EXERCISE REQUIREMENTS> Return the lines below exactly, from the first one through the line that has "Click the Add". Leave out everything after it.

RECORDS FOR PROCESSING>

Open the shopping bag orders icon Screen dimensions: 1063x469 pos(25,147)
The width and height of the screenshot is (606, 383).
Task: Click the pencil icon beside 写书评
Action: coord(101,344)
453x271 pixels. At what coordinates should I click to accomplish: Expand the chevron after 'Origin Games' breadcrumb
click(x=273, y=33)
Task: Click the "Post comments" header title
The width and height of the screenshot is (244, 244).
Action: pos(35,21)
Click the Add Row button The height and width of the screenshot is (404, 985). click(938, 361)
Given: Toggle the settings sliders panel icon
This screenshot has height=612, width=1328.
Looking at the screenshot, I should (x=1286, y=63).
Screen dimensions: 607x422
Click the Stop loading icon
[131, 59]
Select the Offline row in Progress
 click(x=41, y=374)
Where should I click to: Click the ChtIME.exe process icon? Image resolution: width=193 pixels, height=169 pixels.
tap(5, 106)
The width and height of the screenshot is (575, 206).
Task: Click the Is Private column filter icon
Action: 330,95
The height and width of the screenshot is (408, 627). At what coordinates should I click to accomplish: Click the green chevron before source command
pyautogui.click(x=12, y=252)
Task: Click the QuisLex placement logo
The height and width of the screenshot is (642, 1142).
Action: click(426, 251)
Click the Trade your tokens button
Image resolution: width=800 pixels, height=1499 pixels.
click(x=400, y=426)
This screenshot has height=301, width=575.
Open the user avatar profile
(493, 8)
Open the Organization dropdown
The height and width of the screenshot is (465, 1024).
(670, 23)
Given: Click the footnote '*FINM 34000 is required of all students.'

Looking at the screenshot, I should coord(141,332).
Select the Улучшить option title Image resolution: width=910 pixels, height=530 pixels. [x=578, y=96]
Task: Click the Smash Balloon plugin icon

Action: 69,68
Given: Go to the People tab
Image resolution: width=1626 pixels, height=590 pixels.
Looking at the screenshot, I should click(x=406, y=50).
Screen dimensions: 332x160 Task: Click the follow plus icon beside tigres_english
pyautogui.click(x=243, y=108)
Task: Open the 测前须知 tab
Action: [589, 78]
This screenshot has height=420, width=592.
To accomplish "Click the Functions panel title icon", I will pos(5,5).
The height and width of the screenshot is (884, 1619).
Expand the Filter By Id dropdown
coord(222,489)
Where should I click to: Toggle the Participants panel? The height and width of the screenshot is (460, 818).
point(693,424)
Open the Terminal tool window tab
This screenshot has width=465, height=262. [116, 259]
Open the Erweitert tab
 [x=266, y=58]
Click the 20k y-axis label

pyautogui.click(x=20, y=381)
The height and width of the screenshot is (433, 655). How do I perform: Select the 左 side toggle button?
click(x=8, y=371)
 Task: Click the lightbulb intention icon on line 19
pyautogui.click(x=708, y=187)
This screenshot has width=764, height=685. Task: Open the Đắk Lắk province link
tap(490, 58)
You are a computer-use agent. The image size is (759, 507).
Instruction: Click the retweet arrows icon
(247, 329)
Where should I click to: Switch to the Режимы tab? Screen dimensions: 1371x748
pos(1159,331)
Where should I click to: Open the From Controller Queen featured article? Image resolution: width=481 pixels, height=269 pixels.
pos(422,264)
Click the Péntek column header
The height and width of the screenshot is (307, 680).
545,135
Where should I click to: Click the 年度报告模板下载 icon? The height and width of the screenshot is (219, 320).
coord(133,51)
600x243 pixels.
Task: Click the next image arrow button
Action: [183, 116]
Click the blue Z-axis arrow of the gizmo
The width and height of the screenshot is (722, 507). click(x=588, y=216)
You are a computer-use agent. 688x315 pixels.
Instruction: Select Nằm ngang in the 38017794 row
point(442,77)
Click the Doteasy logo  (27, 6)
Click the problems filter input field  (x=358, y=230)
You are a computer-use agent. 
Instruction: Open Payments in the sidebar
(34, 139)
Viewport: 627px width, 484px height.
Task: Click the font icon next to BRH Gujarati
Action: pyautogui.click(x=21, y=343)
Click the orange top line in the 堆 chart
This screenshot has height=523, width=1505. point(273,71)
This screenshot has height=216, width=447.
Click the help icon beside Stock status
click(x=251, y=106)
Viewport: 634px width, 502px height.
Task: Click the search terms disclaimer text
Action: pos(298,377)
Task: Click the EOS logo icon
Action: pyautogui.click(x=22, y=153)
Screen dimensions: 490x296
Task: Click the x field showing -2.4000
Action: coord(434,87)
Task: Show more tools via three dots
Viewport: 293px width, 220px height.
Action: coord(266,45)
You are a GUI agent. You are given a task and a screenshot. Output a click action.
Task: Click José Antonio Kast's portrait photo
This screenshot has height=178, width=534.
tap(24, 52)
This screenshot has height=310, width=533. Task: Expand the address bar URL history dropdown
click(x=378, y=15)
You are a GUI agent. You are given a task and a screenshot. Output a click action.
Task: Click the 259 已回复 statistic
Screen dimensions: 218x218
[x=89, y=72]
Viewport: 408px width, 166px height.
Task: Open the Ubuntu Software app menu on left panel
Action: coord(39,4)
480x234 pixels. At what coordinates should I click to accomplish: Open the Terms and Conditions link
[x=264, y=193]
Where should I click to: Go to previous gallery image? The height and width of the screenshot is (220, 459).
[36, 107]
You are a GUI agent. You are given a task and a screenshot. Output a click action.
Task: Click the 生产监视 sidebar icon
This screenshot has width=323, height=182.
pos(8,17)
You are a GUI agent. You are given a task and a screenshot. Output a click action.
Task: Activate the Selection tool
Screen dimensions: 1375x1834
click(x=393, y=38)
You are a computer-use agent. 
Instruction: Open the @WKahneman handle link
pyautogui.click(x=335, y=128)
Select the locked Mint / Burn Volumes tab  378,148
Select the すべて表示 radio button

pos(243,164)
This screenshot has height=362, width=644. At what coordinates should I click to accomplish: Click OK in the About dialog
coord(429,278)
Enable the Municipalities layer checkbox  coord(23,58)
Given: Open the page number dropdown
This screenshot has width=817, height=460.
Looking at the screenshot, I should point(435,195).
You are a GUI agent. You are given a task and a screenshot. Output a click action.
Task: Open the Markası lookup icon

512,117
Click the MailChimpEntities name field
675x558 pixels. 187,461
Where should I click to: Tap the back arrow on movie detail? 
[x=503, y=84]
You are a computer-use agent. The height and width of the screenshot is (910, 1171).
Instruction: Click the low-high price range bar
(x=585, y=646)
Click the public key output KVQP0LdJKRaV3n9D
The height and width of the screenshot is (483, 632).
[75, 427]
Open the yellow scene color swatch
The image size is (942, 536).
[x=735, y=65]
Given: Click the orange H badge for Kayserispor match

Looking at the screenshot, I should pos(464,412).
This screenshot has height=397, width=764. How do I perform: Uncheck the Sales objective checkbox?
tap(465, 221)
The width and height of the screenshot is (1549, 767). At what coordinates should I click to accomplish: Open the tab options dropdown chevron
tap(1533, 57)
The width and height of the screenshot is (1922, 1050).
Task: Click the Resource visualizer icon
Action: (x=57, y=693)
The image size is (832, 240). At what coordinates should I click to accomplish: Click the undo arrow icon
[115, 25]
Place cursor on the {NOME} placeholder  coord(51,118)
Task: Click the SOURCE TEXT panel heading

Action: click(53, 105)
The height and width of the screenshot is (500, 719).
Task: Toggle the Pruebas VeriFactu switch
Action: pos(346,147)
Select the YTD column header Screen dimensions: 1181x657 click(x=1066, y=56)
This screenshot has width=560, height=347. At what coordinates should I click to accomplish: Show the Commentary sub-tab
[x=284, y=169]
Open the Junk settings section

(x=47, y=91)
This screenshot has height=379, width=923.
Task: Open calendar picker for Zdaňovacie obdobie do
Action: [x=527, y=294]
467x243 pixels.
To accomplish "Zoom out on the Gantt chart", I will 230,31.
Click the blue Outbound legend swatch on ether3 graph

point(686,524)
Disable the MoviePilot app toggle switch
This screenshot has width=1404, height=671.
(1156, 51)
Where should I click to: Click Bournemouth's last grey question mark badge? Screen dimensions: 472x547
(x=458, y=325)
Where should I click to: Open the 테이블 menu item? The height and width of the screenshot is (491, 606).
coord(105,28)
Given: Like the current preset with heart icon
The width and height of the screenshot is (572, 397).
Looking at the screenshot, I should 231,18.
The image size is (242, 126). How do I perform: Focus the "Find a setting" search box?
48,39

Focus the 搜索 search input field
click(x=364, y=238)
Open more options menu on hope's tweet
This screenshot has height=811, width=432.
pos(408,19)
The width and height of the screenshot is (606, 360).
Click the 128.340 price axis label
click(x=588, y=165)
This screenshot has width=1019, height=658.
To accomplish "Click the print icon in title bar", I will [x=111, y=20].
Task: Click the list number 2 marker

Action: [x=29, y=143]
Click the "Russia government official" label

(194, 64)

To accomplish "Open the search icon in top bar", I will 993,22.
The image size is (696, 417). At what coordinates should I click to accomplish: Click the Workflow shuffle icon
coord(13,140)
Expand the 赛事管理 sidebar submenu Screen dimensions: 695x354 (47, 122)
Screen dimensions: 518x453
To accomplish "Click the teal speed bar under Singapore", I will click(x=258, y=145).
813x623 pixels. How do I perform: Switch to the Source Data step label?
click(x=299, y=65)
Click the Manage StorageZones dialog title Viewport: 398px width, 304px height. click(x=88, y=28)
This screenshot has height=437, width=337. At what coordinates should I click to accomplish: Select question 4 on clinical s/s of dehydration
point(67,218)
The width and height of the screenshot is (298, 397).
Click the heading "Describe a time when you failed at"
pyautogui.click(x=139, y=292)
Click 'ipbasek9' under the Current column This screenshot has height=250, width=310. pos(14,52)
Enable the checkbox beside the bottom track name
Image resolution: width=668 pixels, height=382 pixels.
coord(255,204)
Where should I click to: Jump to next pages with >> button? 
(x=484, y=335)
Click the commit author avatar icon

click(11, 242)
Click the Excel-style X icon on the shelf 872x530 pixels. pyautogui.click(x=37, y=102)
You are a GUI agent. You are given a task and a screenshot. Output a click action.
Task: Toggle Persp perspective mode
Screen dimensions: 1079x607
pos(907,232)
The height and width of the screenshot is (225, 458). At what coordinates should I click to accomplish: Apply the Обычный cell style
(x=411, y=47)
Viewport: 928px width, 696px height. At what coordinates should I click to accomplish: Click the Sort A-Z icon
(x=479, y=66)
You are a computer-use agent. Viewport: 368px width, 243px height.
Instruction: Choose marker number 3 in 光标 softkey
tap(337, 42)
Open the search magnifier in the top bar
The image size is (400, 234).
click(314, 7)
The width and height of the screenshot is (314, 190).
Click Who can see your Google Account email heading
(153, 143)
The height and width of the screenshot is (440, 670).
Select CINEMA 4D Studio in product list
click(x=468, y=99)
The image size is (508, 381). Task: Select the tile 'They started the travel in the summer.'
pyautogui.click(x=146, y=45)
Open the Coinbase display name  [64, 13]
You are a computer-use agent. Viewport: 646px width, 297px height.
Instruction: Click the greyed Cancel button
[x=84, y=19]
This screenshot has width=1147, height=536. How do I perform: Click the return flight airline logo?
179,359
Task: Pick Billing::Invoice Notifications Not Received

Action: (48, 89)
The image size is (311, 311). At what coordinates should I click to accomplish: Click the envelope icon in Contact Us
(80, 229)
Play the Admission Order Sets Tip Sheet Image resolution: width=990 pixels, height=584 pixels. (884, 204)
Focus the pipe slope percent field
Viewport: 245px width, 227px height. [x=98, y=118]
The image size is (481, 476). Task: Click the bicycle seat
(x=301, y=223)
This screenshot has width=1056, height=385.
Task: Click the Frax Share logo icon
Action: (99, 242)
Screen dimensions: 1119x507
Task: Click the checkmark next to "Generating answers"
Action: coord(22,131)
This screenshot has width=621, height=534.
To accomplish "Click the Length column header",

SOLUTION>
Open the shopping bag orders icon Screen dimensions: 1063x469 pos(25,147)
The width and height of the screenshot is (606, 383).
Task: Click the pencil icon beside 写书评
Action: coord(101,344)
453x271 pixels. At what coordinates should I click to accomplish: Expand the chevron after 'Origin Games' breadcrumb
click(x=273, y=33)
Task: Click the "Post comments" header title
The width and height of the screenshot is (244, 244).
Action: pos(35,21)
Click the Add Row button The height and width of the screenshot is (404, 985). click(938, 361)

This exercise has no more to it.